Anzhelina Polonskaya


Writer in exile. Against the war.

Anzhelina Polonskaya was born in Malakhovka, a small town near Moscow. Since 1998, she has been a member of the Moscow Union of Writers and in 2003, Polonskaya became a member of the Russian PEN-centre. In 2004 an English version of her book A Voice appeared in the acclaimed “Writings from an Unbound Europe” series at Northwestern University Press. This book was shortlisted for the 2005 Corneliu M. Popescu Prize for European Poetry in Translation.

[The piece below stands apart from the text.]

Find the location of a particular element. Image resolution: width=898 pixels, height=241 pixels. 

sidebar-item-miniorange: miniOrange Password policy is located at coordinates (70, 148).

Polonskaya has been published in many journals, including The American Poetry Review, AGNI, Ploughshares, The Kenyon Review, Narrative, and New England Review.


Andrew Wachtel has served as rector of Narxoz University in Almaty, Kazakhstan and President of the American University of Central Asia in Bishkek, Kyrgyzstan. Before coming to Central Asia in 2010, he was dean of The Graduate School and director of the Roberta Buffett Center for International and Comparative Studies at Northwestern University. A fellow of the American Academy of Arts and Sciences and a member of the Council on Foreign Relations, his interests range from Russian literature and culture to East European and Balkan culture, history and politics to contemporary Central Asia. He translates from Russian, Bosnian/Croatian/Serbian and Slovene and his book of translations of Anzhelina Polonskaya, Paul Klee’s Boat, was short-listed for the 2014 PEN Poetry Translation Prize.

You sleep. A nightscape

– translated by Andrew Wachtel You sleep. A nightscape. And apple trees, like nuns, stand silently. Empty branches, without gifts. Why did you come in tattered clothes, as if atoning for someone else’s guilt? You won’t find penance here. Life without words. No one above the lamp tearing the light into dry strips to beg, “save me.” A distant train, like a spasm in the heart, carries everyone else off, to the point of no return.